Display the photograph before describing the diagnosis. Let the patient ask about what they’re seeing. Then explain what you found. The sequence is not incidental—it’s the reason the conversation works.

The Patient Who Leaves Without Scheduling Is Not a No

Even the best-structured treatment presentation will not close every case on the first conversation. Patients leave with unscheduled treatment—sometimes because the timing is genuinely wrong, and sometimes because they simply need a few days to process.

The average U.S. dental practice accepts 46% of diagnosed treatment. Top-performing practices reach 83%. —Henry Schein One 2024 Industry Report, via Becker’s Dental

The gap between those numbers is not entirely in the presentation room. A significant portion of it is in what happens after the patient leaves. A warm, specific follow-up call two to three days after an unscheduled treatment—framed as a check-in rather than a callback—reopens the conversation at a moment when the patient’s uncertainty is still fresh. Most patients appreciate it. Many schedule on that second contact.

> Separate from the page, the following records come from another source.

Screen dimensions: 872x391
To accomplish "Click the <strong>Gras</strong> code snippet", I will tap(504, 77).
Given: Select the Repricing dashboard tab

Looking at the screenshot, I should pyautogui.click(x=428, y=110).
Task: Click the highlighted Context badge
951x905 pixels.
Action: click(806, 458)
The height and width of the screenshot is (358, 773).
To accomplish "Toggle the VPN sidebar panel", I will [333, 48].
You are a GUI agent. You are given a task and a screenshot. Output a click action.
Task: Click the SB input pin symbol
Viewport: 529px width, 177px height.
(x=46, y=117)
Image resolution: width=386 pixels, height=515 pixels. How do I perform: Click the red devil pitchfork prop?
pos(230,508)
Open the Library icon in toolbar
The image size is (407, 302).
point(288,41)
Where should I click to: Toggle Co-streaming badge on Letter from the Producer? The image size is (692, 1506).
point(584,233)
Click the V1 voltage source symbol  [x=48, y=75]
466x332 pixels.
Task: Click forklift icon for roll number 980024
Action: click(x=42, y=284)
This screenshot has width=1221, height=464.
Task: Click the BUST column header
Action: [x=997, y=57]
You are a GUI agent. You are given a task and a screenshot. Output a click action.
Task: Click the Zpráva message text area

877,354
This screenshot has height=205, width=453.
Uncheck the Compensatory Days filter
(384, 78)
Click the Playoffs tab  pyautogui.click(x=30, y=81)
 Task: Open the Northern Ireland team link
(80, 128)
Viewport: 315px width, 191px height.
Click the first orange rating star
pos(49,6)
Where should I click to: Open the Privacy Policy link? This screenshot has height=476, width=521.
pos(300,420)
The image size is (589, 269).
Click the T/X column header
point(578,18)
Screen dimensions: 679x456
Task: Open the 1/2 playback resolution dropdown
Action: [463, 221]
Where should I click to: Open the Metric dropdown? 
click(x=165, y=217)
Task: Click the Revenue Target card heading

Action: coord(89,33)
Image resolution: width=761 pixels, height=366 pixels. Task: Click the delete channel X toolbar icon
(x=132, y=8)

Building the follow-up into a system, owned by a specific team member, is one of the highest-leverage improvements most practices can make without changing anything about the treatment plan presentation itself.

The Presentation Is the Relationship

Every treatment plan presentation is a trust test. When done well—with good sequencing, plain language, patient-centered questions, strategic visual support, and a fee conversation that follows rather than leads—it deepens the patient’s relationship with the practice. When done poorly, it erodes trust even when the clinical care is excellent.

The practices consistently achieving 80%+ case acceptance are not better at selling. They’re better at educating. And they’ve built systems—for the presentation itself, for the follow-up, for the team’s role in supporting the conversation—that make patient trust the predictable outcome rather than the happy accident.